Training Jobs enable users to conduct distributed training and fine-tuning of machine learning models efficiently. It allows for seamless scaling from a single machine to a large-scale distributed setup using APIs and interfaces. It is highly extensible and portable, supporting deployment across various cloud environments and integration with diverse ML frameworks. It also leverages advanced scheduling techniques to optimize resource usage and cost savings. The operator supports custom resources for different ML frameworks, such as PyTorch, TensorFlow and MPI.

You can find the Training Job feature under AI Studio here.

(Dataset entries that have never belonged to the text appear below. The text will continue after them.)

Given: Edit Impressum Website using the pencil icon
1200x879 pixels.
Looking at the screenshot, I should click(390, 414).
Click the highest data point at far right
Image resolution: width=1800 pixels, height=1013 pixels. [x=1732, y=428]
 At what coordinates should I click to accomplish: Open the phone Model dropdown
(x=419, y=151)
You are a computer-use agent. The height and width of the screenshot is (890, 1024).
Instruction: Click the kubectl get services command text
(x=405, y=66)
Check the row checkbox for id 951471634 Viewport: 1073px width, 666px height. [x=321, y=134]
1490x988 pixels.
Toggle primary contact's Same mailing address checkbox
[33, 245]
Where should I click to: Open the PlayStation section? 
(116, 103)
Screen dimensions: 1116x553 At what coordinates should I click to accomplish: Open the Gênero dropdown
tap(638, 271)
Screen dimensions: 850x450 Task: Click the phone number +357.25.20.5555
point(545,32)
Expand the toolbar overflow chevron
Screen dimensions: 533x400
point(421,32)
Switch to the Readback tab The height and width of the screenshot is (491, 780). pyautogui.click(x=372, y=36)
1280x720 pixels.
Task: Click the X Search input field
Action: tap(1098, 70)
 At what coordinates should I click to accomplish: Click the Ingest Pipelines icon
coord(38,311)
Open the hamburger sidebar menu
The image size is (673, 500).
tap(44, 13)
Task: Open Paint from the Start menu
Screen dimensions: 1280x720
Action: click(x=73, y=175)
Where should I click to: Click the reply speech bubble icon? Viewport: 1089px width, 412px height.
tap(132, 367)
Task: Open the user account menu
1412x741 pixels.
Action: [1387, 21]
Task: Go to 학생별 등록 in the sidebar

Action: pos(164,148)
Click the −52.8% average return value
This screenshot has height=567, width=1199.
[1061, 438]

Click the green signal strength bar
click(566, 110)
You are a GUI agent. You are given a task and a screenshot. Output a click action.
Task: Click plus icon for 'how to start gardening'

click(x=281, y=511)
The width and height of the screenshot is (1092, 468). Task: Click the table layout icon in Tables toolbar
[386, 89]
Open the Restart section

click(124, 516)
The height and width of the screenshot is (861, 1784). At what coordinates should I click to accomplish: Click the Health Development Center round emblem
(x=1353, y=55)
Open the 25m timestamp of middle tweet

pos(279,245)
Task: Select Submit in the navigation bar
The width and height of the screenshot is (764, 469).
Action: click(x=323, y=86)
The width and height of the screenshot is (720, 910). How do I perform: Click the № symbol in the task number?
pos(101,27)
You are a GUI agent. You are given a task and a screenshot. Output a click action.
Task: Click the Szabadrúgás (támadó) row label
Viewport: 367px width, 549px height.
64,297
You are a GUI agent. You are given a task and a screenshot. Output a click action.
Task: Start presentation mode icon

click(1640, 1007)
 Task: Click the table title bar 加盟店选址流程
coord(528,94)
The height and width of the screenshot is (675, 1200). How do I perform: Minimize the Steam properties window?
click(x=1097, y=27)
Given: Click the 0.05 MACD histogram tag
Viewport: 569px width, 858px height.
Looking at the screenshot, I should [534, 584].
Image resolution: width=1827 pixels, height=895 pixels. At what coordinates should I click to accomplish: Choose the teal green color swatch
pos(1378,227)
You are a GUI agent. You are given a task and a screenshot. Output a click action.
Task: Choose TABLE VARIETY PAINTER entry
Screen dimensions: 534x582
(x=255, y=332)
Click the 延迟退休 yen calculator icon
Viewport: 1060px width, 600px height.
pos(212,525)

Other than web interface, please refer to SDK documentation here, or CLI documentation here.


Other info

In AI Studio, machine learning workloads typically fall into one of two broad categories:

  1. Interactive Sessions:
    In this scenario, a data scientist opens an interactive environment. This can be fulfilled by either container terminal sessions, or our cloud Jupyter notebooks. This hands-on approach allows the Machine learning engineers or data scientists to iteratively develop, debug, and refine models in real time.
  2. Training Jobs:
    Here, a data scientist packages the necessary code, data, and configurations into a self-contained workload and submits it for execution – which can run on distributed scale over multiple worker or machines. Once the process starts, it runs without continuous human intervention. The data scientist can then periodically check logs, metrics, and outputs after the training concludes, rather than actively monitoring or interacting with the process.